Coping with change isn’t that hard. You can’t change how your mind works, but you can use its quirks to your advantage. Basically, your mind likes information it knows and understands and doesn’t like what it doesn’t know. If your mind experiences enough change in a variety of ways, it’ll allow you to operate with the understanding that change is something you can survive and even benefit from. You won’t fear it so much because the information stored in your head provides evidence that fear is unnecessary. Of course, getting to this point is easier said than done.

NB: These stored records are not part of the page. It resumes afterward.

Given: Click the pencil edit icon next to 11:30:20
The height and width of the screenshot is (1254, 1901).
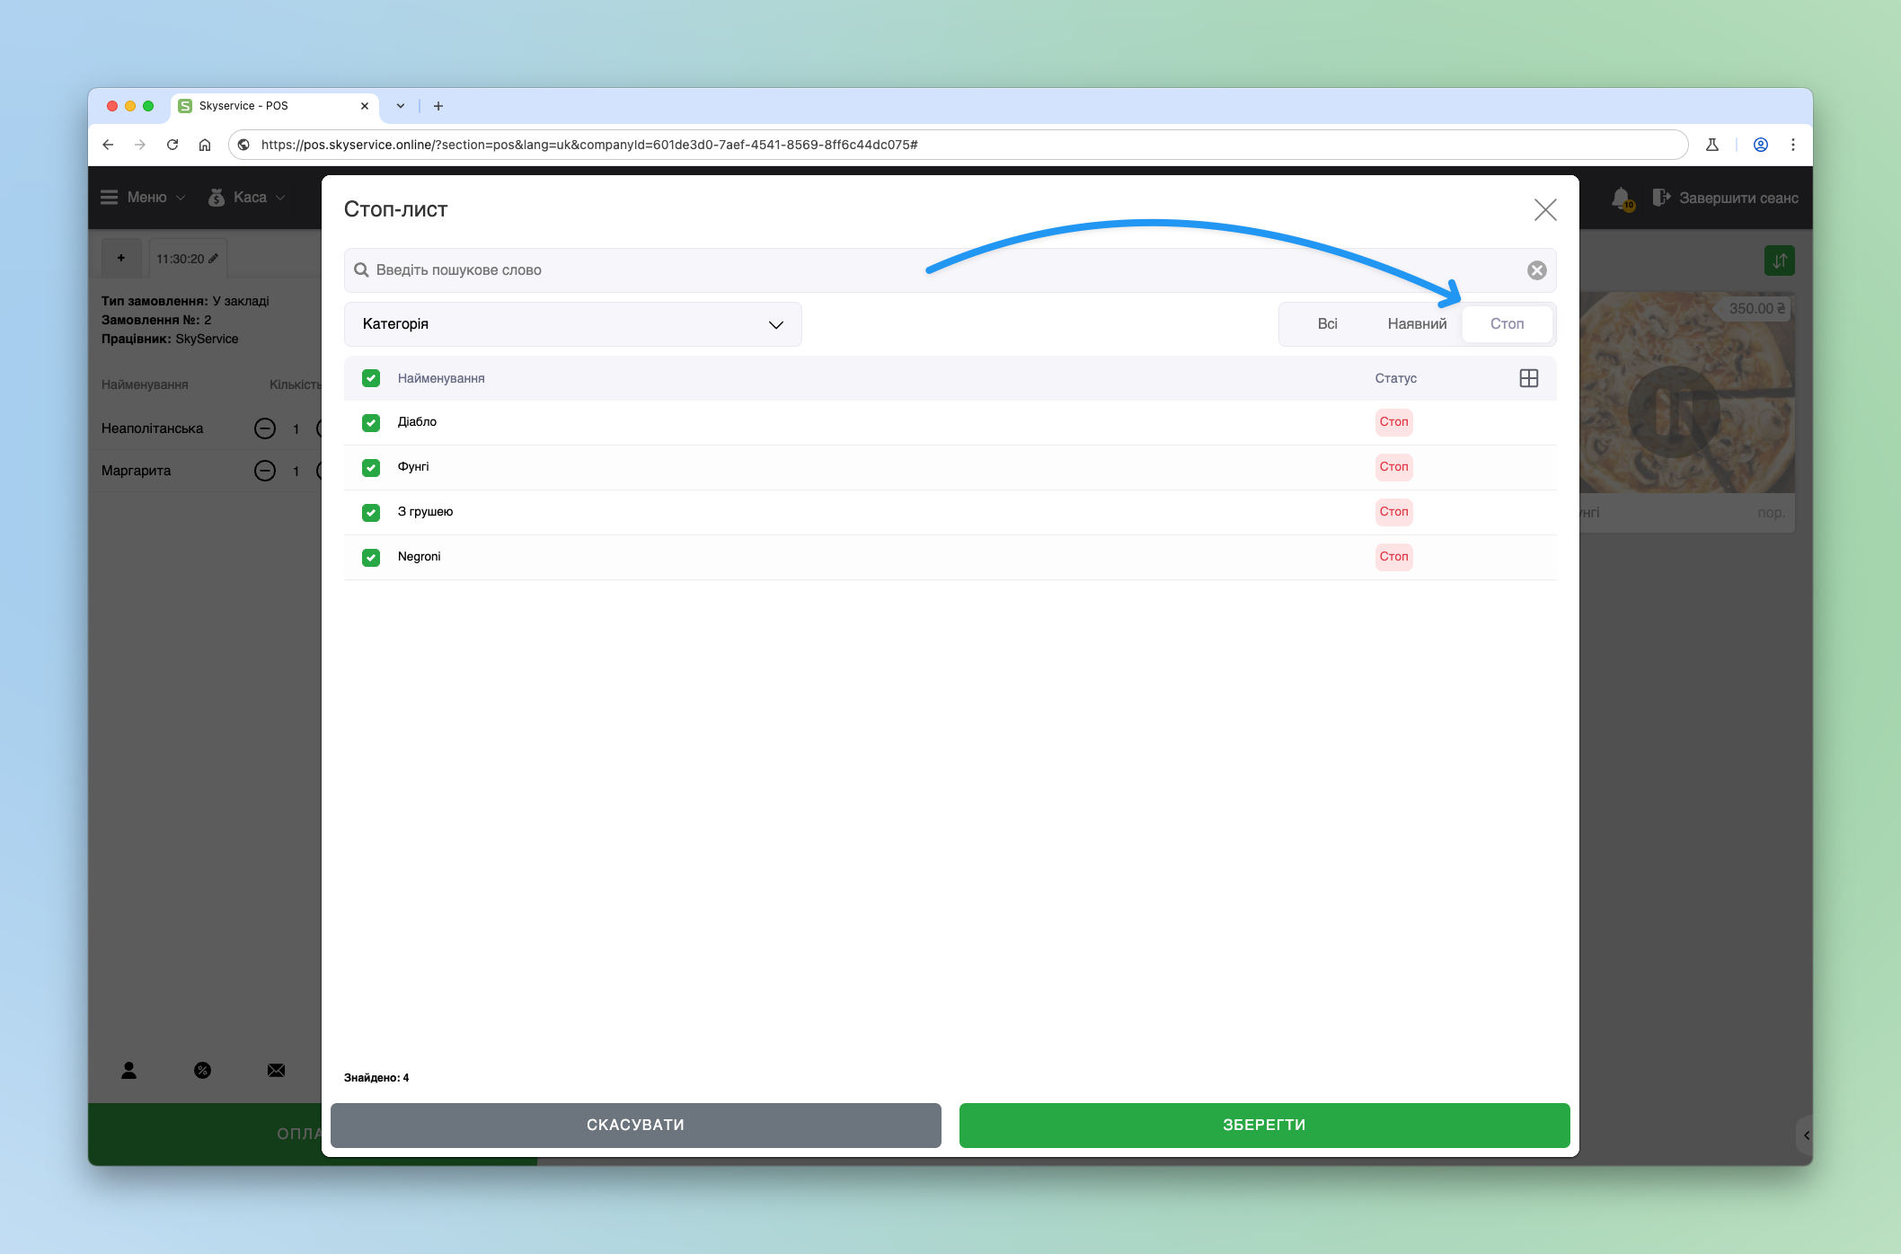Looking at the screenshot, I should pos(214,259).
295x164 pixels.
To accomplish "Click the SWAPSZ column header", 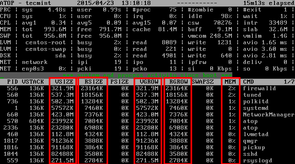I will tap(204, 82).
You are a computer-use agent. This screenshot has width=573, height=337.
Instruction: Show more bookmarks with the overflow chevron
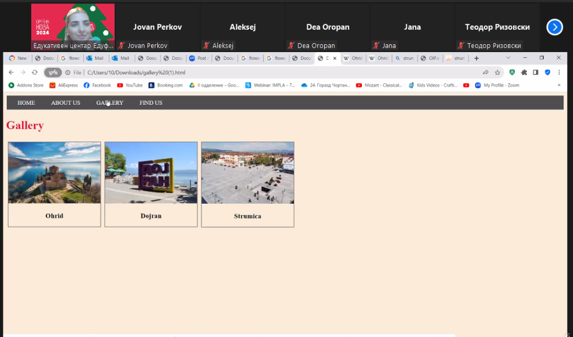559,85
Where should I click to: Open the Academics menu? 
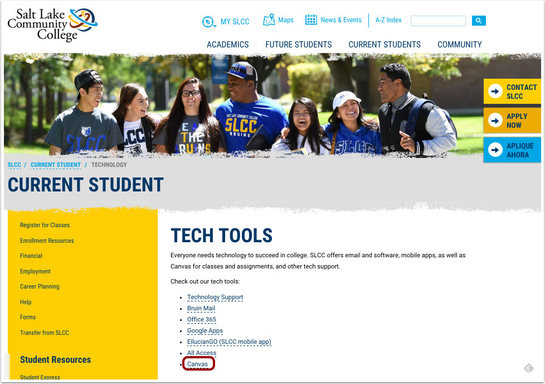[227, 45]
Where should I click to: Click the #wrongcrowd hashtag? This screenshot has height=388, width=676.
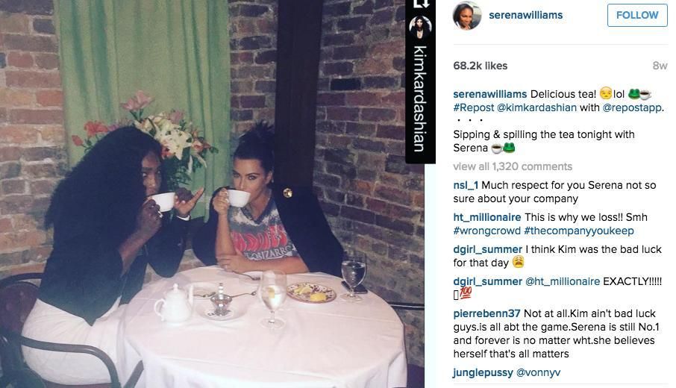click(486, 231)
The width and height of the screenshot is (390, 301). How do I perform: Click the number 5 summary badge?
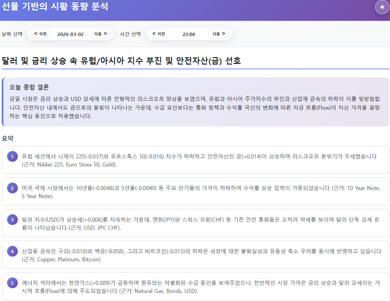point(12,283)
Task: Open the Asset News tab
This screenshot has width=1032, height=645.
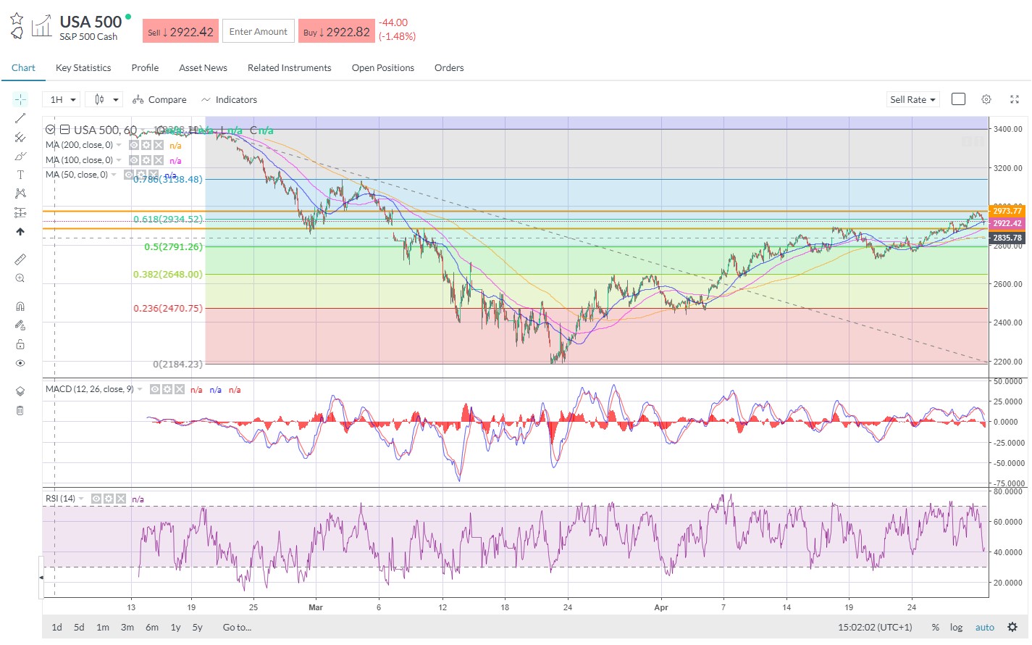Action: point(203,68)
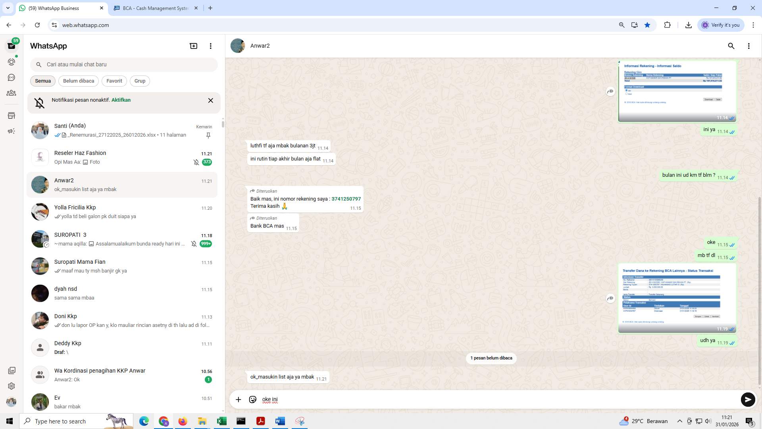
Task: Search within the Anwar2 conversation
Action: (x=731, y=46)
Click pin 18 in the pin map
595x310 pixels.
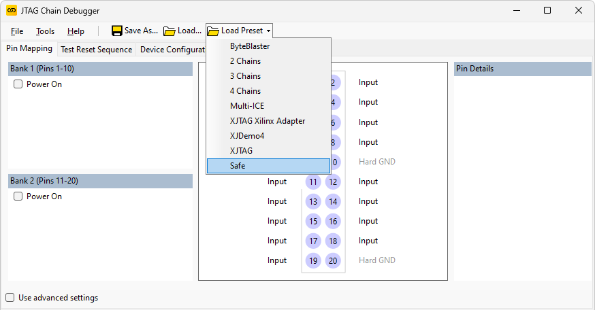click(333, 241)
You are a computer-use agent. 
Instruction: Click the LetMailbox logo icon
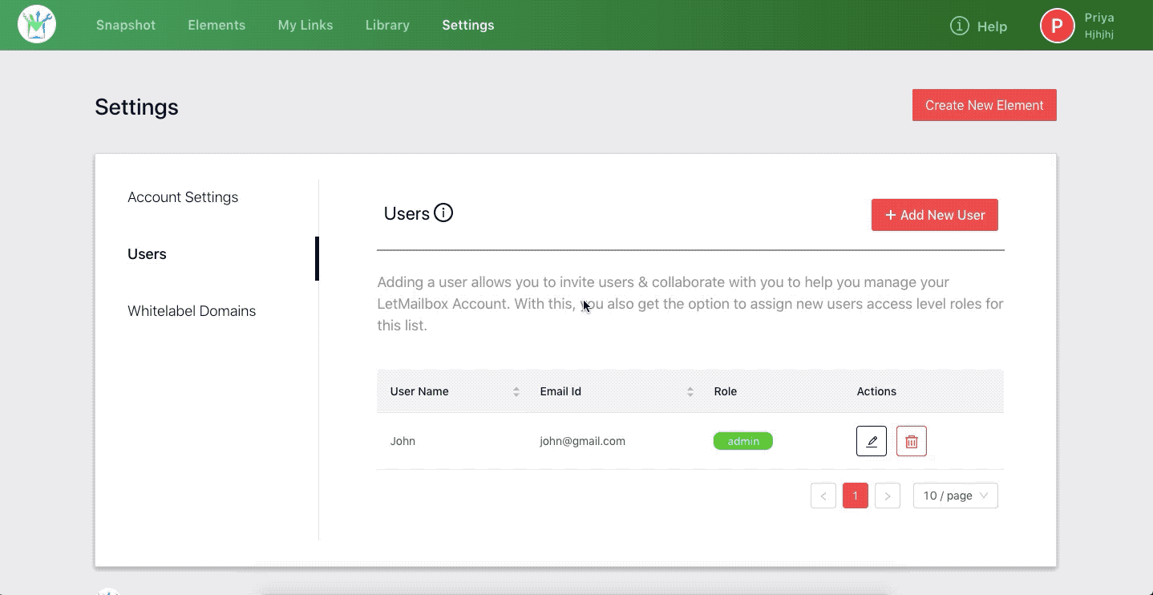(x=37, y=25)
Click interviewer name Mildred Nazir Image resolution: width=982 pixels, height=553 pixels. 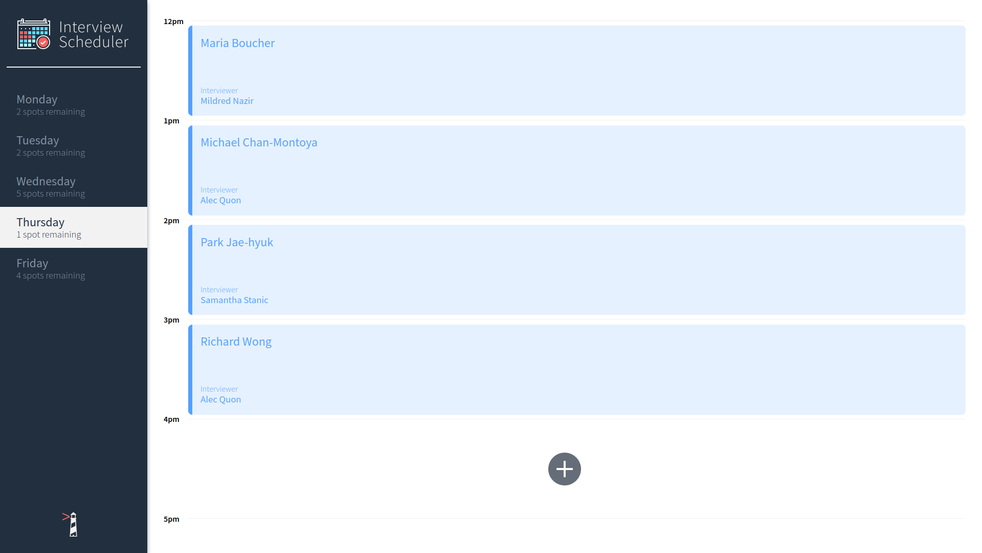227,101
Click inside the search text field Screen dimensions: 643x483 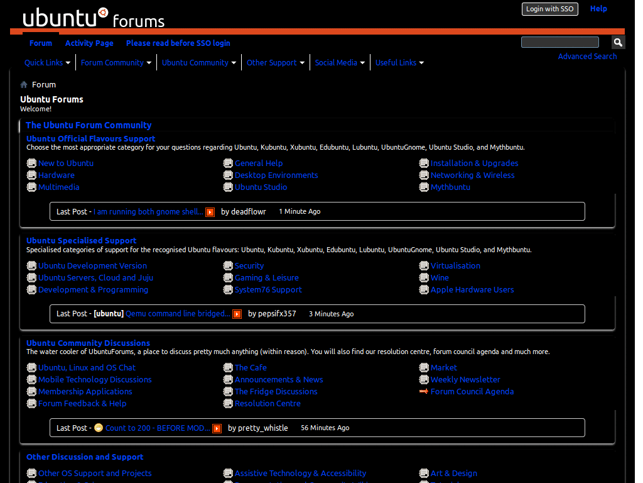pyautogui.click(x=559, y=42)
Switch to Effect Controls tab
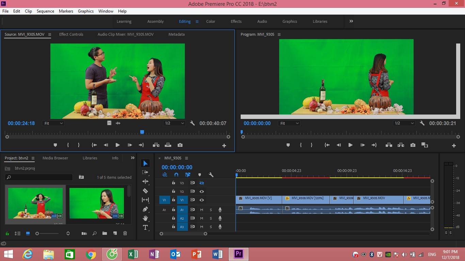Image resolution: width=465 pixels, height=261 pixels. (x=71, y=34)
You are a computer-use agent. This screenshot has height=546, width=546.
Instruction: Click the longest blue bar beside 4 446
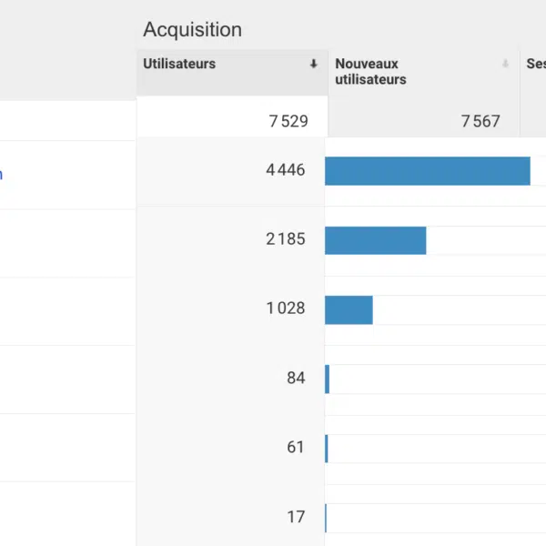(427, 171)
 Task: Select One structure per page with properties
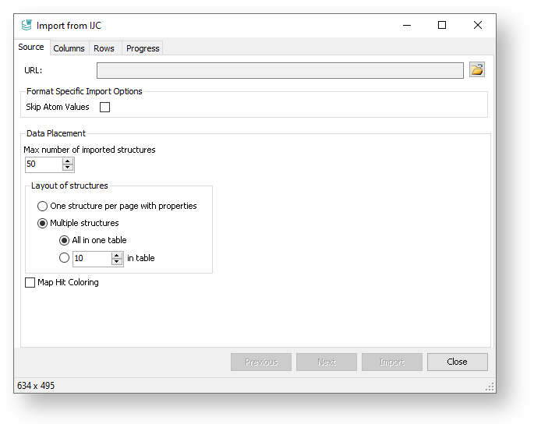[43, 206]
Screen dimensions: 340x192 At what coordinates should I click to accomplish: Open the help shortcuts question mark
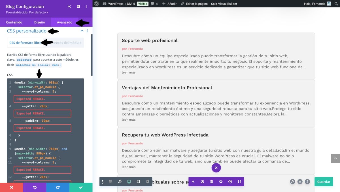[x=308, y=182]
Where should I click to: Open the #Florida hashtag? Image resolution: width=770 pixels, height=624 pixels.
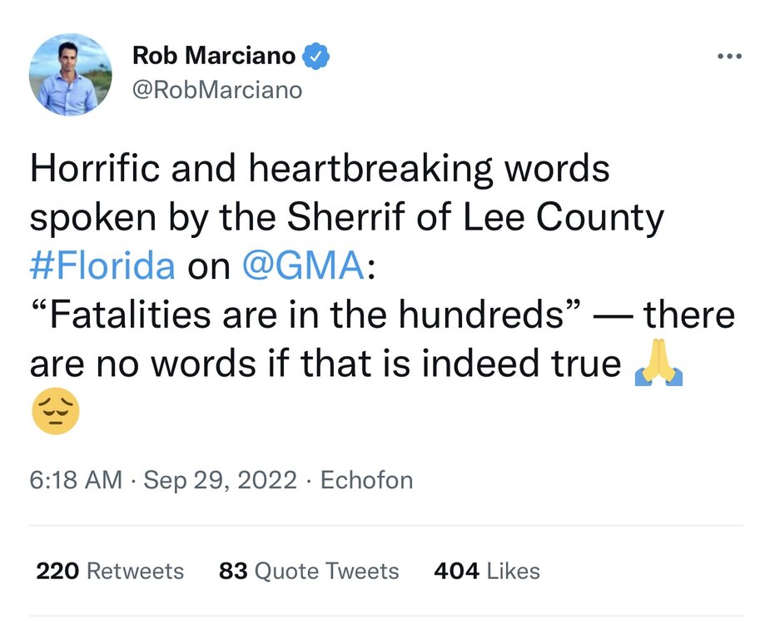coord(102,266)
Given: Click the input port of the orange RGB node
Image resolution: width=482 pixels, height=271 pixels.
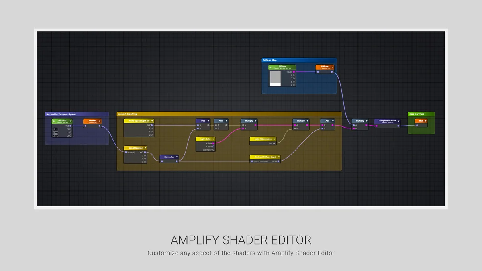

Accept the Inevitability of Change and Its Resulting Stress:

A few methods when learning to cope with and better-handle changing circumstances. To start, you have to accept that stress is an inevitable part of the process:

Rewriting your own “source code” is supposed to be hard. It’ll get harder to rewrite over time but if you don’t do it, you’ll eventually be left with a bunch of useless code that can’t run on current platforms. Give yourself permission to feel the change-related distress and all of the associated emotions that come along with it. It sucks but not allowing yourself to process those emotions will prevent you from moving forward. If you don’t process them you’ll have to isolate yourself from all things that represent the “distressing” change just to be able to function.

1. Think of Change Like a Software Upgrade

Looking at our lives as an operating system with software titles. As the world changes and our operating system evolves, applications that used to work may not work anymore. As a result, they need to be updated with new code in order to function in a changed environment. The events in our lives may not seem as straightforward as a few new features in Photoshop, but the principles stay the same. Handling a change to the information we use everyday requires work. We’re wired to resist it, but are better off in the long run if we don’t.

2. Allow Yourself to Freak Out, But Always Consider the Upside

Give yourself permission to freak out on your own time and then find ways to move forward positively:

This is the most difficult thing to keep in mind and to put into practice because the psychological distress caused by some changes can make having an optimistic outlook feel like an impossible task. That’s okay. Do all the crying, kicking, and screaming you need to do; then start to seek out ways to make your new situation more livable and enjoyable. Fixating on what was lost as a result of the change will prevent us from experiencing the good things that our new circumstances can bring us. After enough regular practice, managing change won’t feel like such a fearful burden. Shifting gears is rarely easy, but it isn’t supposed to be. With practice you’ll get better and it won’t feel like you’re hit with a stress bomb every time your life takes a different turn. The only way the fear and stress will disappear is if you calm down an embrace the unknown.